- The Washington Times - Friday, May 29, 2015

AFL-CIO President Richard Trumka said former Secretary of State Hillary Rodham Clinton needs to take a position on a proposed trade deal with Pacific Rim nations, warning that the wrong stance could cost her the organizing power of the labor group and saying his group might not endorse a candidate at all in the 2016 presidential election.

Asked where he thinks Mrs. Clinton stands on the proposed Trans-Pacific Partnership, Mr. Trumka said in a new interview with USA Today’s “Capital Download:” “I don’t know. I think she’s going to have to answer that.
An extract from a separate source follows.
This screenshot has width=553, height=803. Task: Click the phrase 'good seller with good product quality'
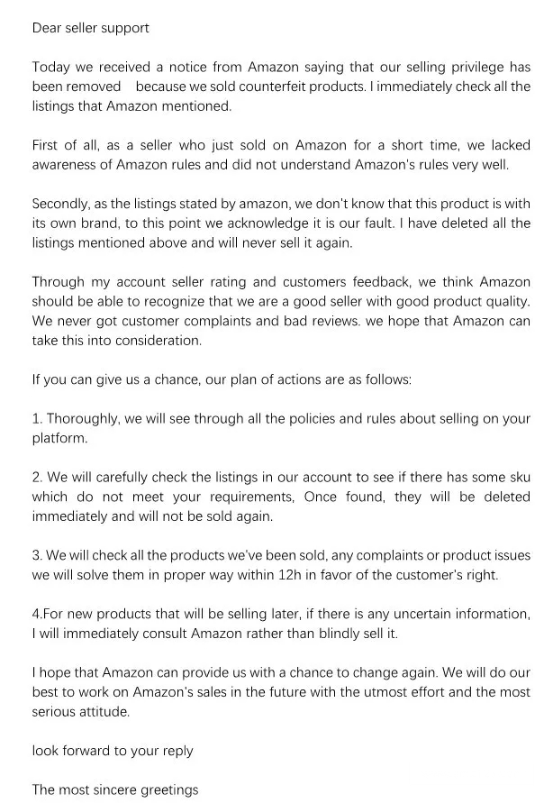416,301

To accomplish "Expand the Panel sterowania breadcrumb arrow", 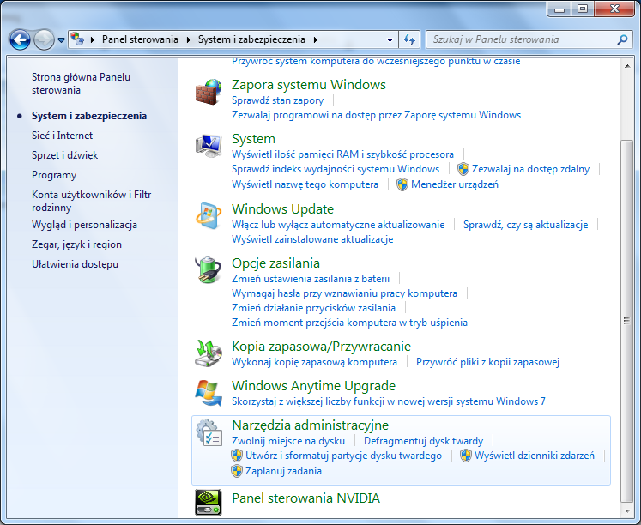I will tap(189, 39).
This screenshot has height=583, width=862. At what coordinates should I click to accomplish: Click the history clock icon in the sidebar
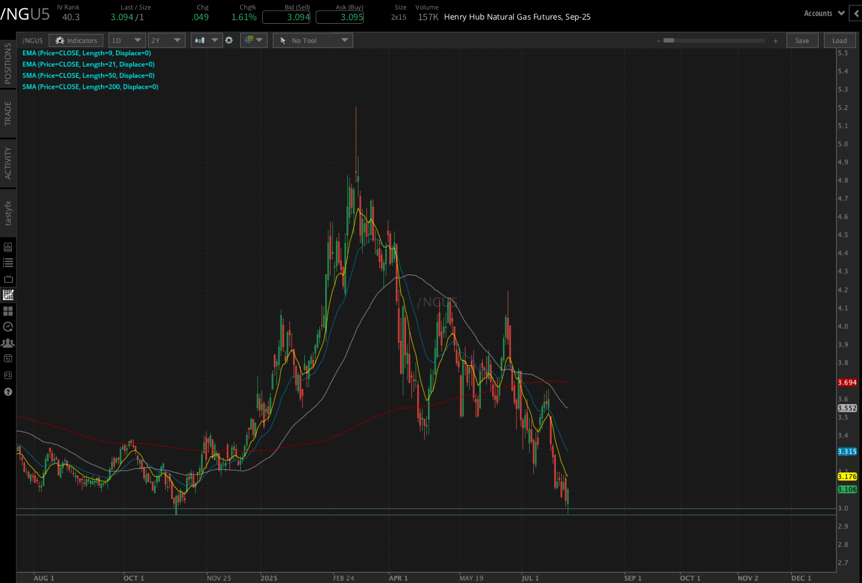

I think she won’t be able to go through a campaign without answering that, and people take it seriously, and it will affect whether they vote for her or don’t vote for her.”

The deal has pitted President Obama against members of his own party on Capitol Hill, as well as people like Independent Sen. Bernie Sanders of Vermont, Mrs. Clinton’s only declared rival in the 2016 race on the Democratic side thus far.

Asked what would happen if she takes a similar position as she has on past trade deals, Mr. Trumka said that it would be “tougher to mobilize working people.” As first lady, Mrs. Clinton supported the North American Free Trade Agreement (NAFTA) at the time.

“It’ll be tougher to get them to come out excited and work, to do door-knocking and leafletting and phone-banking and all the things [that are] going to be necessary for her if she’s the candidate and we would endorse her to get elected,” he said. “It’ll make it far more difficult.”

Mr. Trumka said it’s “conceivable” that the group would not endorse for president.

“If both candidates weren’t interested in raising wages and creating jobs,” he said. “If neither one had a problem that we were convinced that they would fight for — not just a poll-tested slogan, but an actual agenda that they will fight for. If we’re convinced that neither candidate has that, then I think we would spend our money elsewhere, probably on Senate candidates and congressional candidates and governors and statehouses and things of that sort where we’d have a much greater effect.”

Mr. Trumka said he does respect Mrs. Clinton’s campaign so far for actually going out and asking Americans what they want and what they need.